Every week, a large refrigerated truck pulls up to the rural Hillsboro garage of Clarence and Chris Geisbrecht, full of fresh fruit and organic vegetables. The Geisbrecht family and 12 other area families help unload, check boxes, and divide the produce.
The weekly event is significant as it helps them create healthy eating options for a lifestyle choice they made several years ago.
“We believe organic food is better for our health and the health of the planet,” Chris Geisbrecht said. “We had to make a change in our eating habits, and buying fruits and vegetables this way makes it easier and more affordable.”
The Geisbrecht family is vegan, meaning they eat only fresh fruit and vegetables, and do not add meat, dairy, eggs, or any other animal products to their diet.
“We eat only raw foods,” Geisbrecht said. “Sometimes if we accidentally eat something that has been cooked or processed, it gives us a headache or makes us feel sick.”
The Geisbrechts have not always been so in tune with what makes their bodies feel good or bad. In 1998, Clarence experienced severe chest pains, spent the night in an intensive care unit, and his doctor scheduled him for a double-bypass heart surgery.
“My husband was dying, and I cried and cried and prayed to God to help us,” Chris said. “I very distinctly heard an answer to my prayer and it was to read Genesis 1:29 in the Bible. I did not understand at first, but finally came to realize we needed to change our eating habits. So we did.”
Geisbrecht said the first thing they did to improve their health was embark on a fat-free diet. The goal was to lower Clarence’s cholesterol, so Chris began cooking his meat separately, using only lean selections, draining the fat, blotting it dry, but nothing seemed to work.
“I wanted my husband to get healthy,” she said. “So I decided to join him in a complete diet change. We eliminated meat from our diet completely, and in six weeks he already felt better. At a six-month checkup, after the close call with a heart attack, his cholesterol went from over 200 down to under 140.”
Geisbrecht said the change was very difficult for the family at first. She did not like the taste of some of the vegan things she prepared. As time went on however, she learned the right combinations for good taste and healthy choices.
“Now we have a green smoothie almost every day,” she said. “Sometimes we vary the ingredients, and even use greens from our yard, like dandelions, bind weeds, plantains, wild lettuce, and mulberry leaves and berries.”
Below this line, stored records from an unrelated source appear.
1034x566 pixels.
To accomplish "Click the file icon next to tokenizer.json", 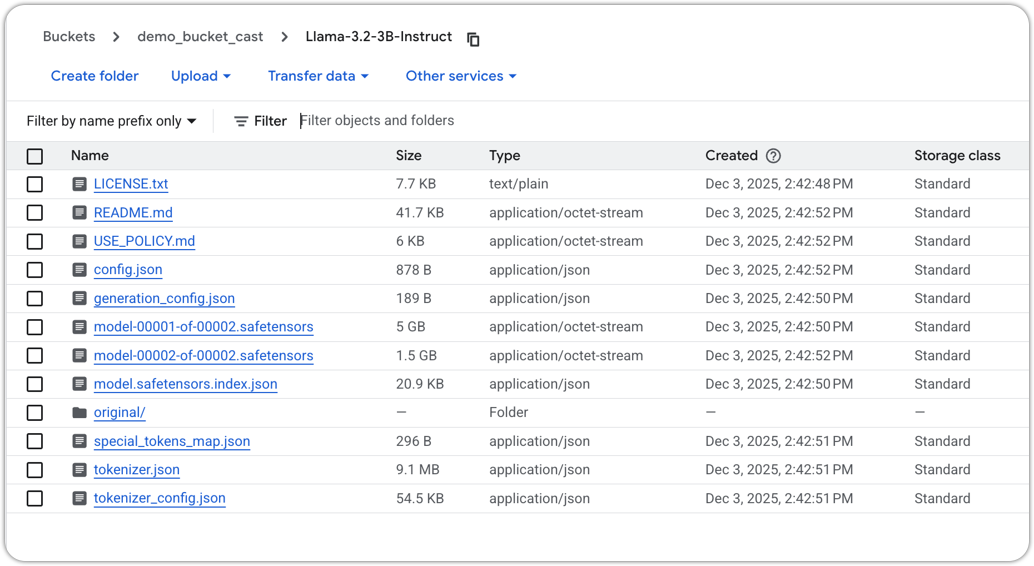I will [80, 470].

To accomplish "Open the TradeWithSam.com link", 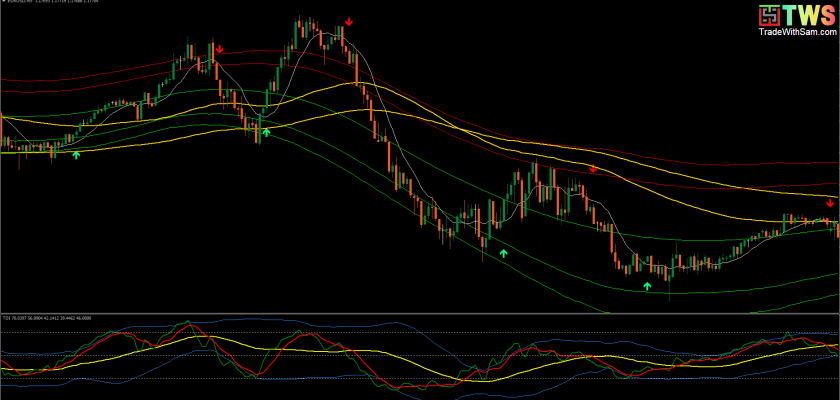I will coord(794,34).
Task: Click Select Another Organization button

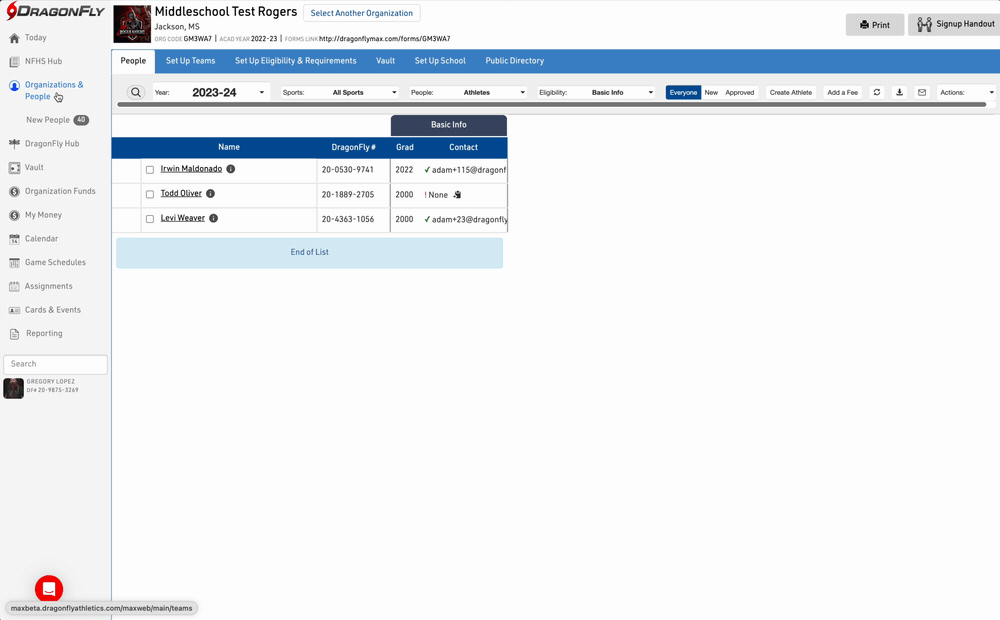Action: [361, 13]
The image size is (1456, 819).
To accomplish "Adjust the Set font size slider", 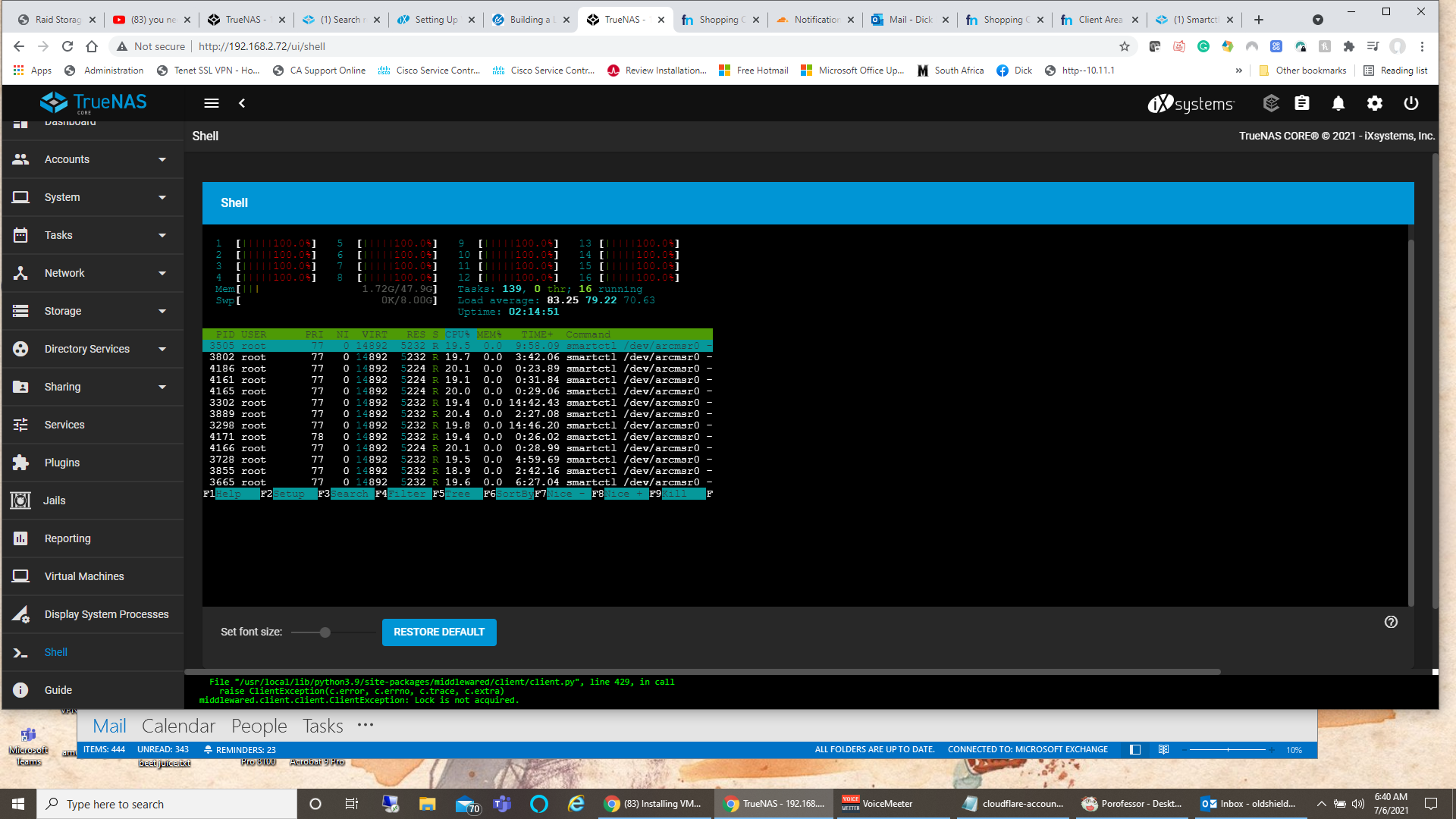I will pos(325,632).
Geisbrecht’s green smoothie recipe is based on bananas. She mixes three or four bananas, 1 cup frozen blueberries, 1 ½-cup water, a generous amount of greens, and 1 teaspoon of vanilla in the blender for several minutes. Her children, Weston and Olivia enjoy the results.
“I am so blessed that our entire family wants to eat this way and we feel so much healthier,” she said. “We eat to live, not live to eat.”
Geisbrecht said the children take acidophilus, raw calcium, raw vitamin D, and vitamin B supplements. As a former registered nurse, she is very conscious of what it takes to create a complete and healthy diet for the members of her family.
“You can’t imagine the freedom we feel now, knowing that what we are eating is meant for our bodies,” she said. “What we do may not be for anyone or everybody else, but we feel so much better about how we are living now.”
Geisbrecht said the family used to eat out at restaurants years ago, but no longer has a desire for that type of food.
“We just think ours tastes better,” she said.
In addition to enjoying the flavor of completely fresh food, the Geisbrecht family has been amazingly free of flu virus, seasonal allergies, and common colds. Chris credits their increased immunity to the variety of vegetables and fruit in their diet, made possible by their cooperative, called Many Blessings.
“The organic food cooperative gives us a chance to work together with others who share our values of healthy food,” she said. “We compare recipes and try new things together. I feel so blessed.”